Published 2000-12-31, 07:00 p/m
Updated 2018-09-22, 12:00 p/m
2 Ways the Stars Are Aligning for Aurora Cannabis Inc. (TSX:ACB) Stock Ahead of Legalization

Aurora Cannabis (TSX:ACB) stock has figured as the odd one out in some measure among the big producers in 2018. This reads strangely considering shares had climbed 13% in 2018 as of close on September 19. However, Aurora had consistently under performed its cannabis producing peers like Canopy Growth and Aphria.

Aurora stock increased 67% month-over-month as of close on September 19. Is Aurora ready to have its run as we sit less than a month away from recreational legalization? Let’s look at two factors that could propel shares back to all-time highs before the landmark date.

As far as deals go, the third time may be the charm

Aurora made the two largest deals in industry history in 2018 with its $1.1 billion acquisition of CanniMed Therapeutics and a roughly $3.2 billion deal for MedReleaf. These deals propelled Aurora to become the largest producer not only in Canada, but also worldwide.

The merged companies have the potential to reach a combined capacity of over 570,000k kilograms a year. However, Aurora took heat for what many viewed as an over extension at an early stage.

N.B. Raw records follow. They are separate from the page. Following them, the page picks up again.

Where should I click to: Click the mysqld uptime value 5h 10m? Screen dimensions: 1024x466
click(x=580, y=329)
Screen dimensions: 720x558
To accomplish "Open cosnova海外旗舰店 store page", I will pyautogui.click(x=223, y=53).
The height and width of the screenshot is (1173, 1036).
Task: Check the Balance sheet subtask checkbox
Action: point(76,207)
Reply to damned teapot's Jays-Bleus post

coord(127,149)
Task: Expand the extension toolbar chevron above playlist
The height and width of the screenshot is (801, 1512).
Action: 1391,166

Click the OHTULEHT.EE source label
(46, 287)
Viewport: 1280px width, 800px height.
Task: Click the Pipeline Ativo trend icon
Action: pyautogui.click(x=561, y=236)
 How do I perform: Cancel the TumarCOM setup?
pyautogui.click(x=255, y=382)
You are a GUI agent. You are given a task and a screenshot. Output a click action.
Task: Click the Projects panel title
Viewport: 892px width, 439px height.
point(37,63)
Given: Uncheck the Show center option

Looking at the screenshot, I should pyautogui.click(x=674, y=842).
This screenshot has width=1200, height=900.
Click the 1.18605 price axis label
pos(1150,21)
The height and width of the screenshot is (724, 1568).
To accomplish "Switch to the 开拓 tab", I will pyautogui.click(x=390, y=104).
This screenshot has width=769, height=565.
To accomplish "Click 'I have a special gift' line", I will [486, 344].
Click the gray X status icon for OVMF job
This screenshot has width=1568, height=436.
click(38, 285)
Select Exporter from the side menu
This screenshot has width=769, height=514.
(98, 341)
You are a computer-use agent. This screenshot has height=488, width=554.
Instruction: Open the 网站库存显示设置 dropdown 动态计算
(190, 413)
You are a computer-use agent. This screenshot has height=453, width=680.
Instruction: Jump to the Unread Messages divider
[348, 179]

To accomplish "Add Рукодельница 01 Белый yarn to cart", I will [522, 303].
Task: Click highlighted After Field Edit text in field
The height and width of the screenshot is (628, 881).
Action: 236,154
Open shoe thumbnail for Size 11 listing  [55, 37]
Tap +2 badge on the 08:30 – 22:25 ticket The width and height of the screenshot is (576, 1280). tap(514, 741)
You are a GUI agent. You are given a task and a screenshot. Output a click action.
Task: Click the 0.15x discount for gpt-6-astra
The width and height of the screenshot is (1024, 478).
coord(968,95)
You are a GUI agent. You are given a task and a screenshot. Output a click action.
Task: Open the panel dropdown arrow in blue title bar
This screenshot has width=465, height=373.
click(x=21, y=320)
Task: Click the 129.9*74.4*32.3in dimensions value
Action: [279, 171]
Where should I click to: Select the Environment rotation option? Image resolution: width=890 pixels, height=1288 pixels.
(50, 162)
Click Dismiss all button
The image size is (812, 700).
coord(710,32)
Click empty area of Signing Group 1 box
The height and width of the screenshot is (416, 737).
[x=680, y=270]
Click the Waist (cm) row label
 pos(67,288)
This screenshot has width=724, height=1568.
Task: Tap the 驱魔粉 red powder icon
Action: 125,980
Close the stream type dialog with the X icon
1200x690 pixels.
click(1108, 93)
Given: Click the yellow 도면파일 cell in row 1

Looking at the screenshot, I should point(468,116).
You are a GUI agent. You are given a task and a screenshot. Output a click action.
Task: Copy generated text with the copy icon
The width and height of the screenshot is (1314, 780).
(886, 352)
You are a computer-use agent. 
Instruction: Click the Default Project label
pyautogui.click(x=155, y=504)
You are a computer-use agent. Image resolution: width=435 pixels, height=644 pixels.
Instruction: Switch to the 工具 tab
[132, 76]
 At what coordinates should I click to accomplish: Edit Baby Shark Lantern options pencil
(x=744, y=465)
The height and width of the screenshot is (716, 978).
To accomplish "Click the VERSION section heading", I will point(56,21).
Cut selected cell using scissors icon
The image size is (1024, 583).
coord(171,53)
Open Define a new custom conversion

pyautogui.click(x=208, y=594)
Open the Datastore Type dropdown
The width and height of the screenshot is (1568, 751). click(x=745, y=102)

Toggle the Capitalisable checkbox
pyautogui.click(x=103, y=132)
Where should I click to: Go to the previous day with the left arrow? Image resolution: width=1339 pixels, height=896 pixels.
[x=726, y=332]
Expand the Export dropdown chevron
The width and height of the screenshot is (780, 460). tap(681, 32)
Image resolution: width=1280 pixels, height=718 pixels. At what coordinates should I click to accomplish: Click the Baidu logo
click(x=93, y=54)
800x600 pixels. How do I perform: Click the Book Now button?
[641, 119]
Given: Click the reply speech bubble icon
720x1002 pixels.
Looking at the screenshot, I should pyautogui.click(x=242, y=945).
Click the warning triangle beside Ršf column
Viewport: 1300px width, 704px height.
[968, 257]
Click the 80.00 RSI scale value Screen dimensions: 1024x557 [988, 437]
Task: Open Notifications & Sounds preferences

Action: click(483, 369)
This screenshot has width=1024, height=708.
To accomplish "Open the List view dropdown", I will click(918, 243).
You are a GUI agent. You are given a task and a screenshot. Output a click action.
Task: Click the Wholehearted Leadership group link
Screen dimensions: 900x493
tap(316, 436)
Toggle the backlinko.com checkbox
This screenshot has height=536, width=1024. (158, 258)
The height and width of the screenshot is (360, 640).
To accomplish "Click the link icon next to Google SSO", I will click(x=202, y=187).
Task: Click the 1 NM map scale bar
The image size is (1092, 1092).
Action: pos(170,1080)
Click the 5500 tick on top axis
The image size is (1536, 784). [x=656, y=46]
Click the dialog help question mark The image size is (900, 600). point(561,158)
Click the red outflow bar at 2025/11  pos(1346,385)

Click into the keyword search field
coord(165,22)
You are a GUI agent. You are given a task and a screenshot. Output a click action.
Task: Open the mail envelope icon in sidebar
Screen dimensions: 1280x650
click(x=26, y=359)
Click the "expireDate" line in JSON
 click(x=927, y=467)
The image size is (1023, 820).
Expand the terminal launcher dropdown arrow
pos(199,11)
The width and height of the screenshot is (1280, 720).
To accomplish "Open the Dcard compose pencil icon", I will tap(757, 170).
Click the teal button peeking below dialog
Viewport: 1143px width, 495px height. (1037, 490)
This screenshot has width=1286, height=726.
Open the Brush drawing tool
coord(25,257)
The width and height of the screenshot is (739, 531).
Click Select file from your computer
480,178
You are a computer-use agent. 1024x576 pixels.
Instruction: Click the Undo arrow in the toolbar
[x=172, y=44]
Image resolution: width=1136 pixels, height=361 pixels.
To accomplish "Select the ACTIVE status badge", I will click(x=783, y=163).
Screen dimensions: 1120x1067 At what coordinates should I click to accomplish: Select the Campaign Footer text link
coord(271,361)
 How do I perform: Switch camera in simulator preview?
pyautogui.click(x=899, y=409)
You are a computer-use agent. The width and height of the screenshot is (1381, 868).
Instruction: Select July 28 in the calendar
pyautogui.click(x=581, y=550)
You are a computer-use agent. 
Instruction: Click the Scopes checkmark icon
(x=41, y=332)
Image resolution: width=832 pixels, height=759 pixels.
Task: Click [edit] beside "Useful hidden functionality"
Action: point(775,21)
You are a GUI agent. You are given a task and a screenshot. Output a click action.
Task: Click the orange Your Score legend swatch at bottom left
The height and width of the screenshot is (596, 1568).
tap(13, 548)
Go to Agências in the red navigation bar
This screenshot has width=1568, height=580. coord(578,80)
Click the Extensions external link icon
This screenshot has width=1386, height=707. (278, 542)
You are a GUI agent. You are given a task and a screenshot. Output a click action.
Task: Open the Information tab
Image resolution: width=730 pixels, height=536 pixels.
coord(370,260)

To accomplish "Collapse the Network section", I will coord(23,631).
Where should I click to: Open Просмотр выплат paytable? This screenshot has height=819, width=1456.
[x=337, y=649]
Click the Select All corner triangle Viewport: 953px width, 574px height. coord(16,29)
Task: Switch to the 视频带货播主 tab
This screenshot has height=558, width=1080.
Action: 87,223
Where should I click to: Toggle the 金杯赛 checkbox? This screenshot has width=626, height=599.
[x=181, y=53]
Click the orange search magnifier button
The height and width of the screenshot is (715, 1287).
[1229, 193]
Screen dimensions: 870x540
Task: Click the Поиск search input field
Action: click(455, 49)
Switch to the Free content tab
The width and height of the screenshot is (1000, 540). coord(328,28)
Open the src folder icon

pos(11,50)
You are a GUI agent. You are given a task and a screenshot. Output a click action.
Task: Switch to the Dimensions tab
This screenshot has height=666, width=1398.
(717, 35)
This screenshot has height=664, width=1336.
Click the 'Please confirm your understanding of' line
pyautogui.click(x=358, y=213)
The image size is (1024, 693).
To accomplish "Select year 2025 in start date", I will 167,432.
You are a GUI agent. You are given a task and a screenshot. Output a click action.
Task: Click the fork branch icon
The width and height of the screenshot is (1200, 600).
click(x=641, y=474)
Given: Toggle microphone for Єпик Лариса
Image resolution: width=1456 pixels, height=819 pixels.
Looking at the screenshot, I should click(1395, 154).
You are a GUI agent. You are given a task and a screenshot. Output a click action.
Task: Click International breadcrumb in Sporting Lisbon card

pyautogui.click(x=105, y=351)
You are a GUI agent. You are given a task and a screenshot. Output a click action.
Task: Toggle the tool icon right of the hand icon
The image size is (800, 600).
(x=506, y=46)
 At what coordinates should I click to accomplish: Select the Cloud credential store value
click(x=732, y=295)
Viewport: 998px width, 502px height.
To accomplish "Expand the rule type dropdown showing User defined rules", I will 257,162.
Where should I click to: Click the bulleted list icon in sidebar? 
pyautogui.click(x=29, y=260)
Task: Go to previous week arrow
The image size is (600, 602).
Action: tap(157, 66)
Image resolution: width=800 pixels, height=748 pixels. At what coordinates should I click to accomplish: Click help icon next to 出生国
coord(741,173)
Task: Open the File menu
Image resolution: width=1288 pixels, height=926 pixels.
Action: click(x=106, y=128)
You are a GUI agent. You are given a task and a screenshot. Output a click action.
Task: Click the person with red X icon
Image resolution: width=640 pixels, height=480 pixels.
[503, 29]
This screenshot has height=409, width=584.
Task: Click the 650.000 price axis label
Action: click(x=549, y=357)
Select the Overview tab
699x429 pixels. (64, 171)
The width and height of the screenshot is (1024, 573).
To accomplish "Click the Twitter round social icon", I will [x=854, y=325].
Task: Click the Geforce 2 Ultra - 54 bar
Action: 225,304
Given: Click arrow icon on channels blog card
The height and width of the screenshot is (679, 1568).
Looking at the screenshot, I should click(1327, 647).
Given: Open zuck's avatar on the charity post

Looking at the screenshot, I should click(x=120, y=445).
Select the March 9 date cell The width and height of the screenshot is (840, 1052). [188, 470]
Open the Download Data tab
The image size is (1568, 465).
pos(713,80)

Aurora stock slipped in the weeks following both deals. A recent report from BNN Bloomberg revealed that Coca-Cola (NYSE:KO) was in “serious talks” with Aurora to develop cannabis-infused beverages. Aurora stock surged into double-digits after the story broke, but the company said that it had not yet reached a deal with Coca-Cola.

The report suggests that Aurora and Coca-Cola will aim to develop beverages infused with cannabidiol. The CBD market has been forecast to grow into a multi-billion-dollar industry by the beginning of the next decade. Aurora’s ability to secure a deal with such a large player would represent its most high-profile splash yet.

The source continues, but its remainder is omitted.